A PhD. paper written recently on Mbirikani Group Ranch (R. Groom) reveals that the local Maasai community presently receives less than one-fourth as much economic benefit from living with wildlife as the cost they pay each year in the form of disease transfer from wildlife to livestock; depredation by carnivores; competitive consumption of grass, water, and trees from herbivores; and human injury and death from dangerous mammals. “Bill Clinton won the American presidency in 1992 with his campaign staff focused on the theme, “It’s the economy, stupid”,” says Hill. “In our case, the equivalent theme, I suppose, would be, “It’s economics, stupid”. The key to our breakthrough has been to listen to the local community and respond to their central desire: pay us for our depredated livestock and we will stop killing lions and other predators.

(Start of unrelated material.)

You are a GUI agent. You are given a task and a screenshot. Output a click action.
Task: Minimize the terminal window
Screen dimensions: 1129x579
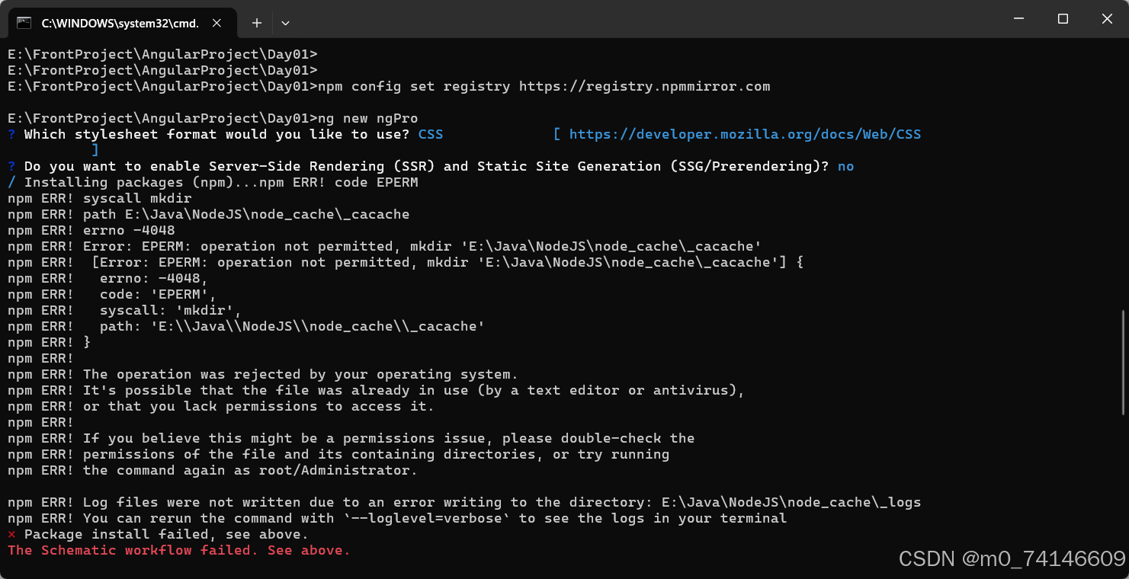(1018, 18)
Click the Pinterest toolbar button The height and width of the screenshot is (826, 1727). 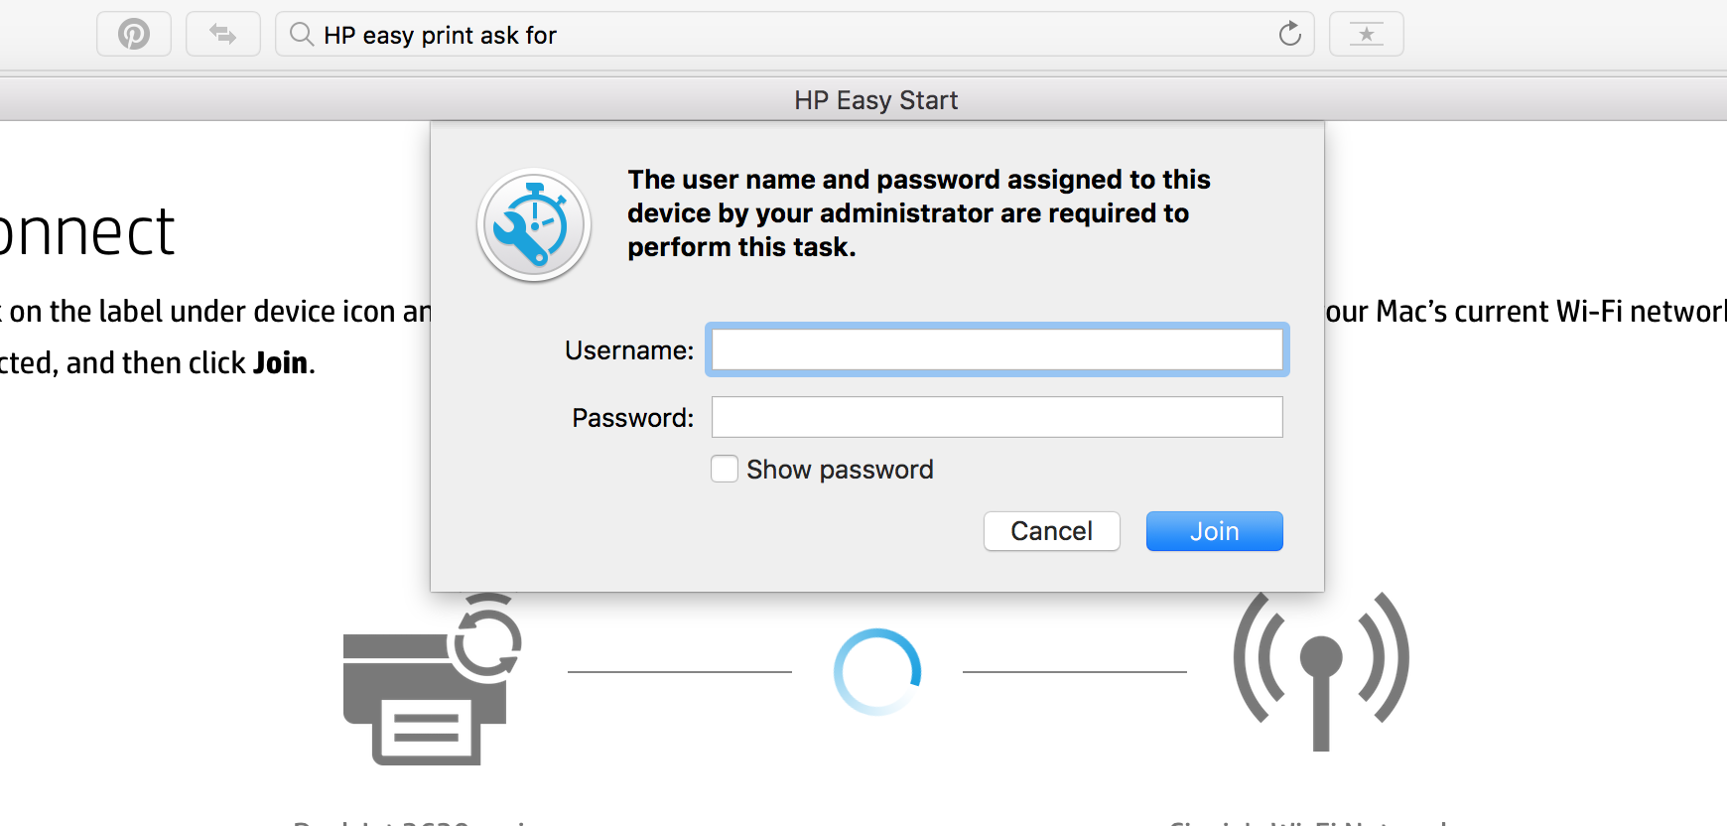tap(134, 35)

That’s essentially what we have done . . . but with real penalties and shared economic loss if and when self-regulation breaks down. And by expanding upon that basic model – both geographically and in scope of ecological threats – we have the greatest possible chance in Africa today to stabilize and sustain not only the free-roaming lion but whole ecosystems as well. The question is this: Are there potential partners in the First World who are prepared to join us?”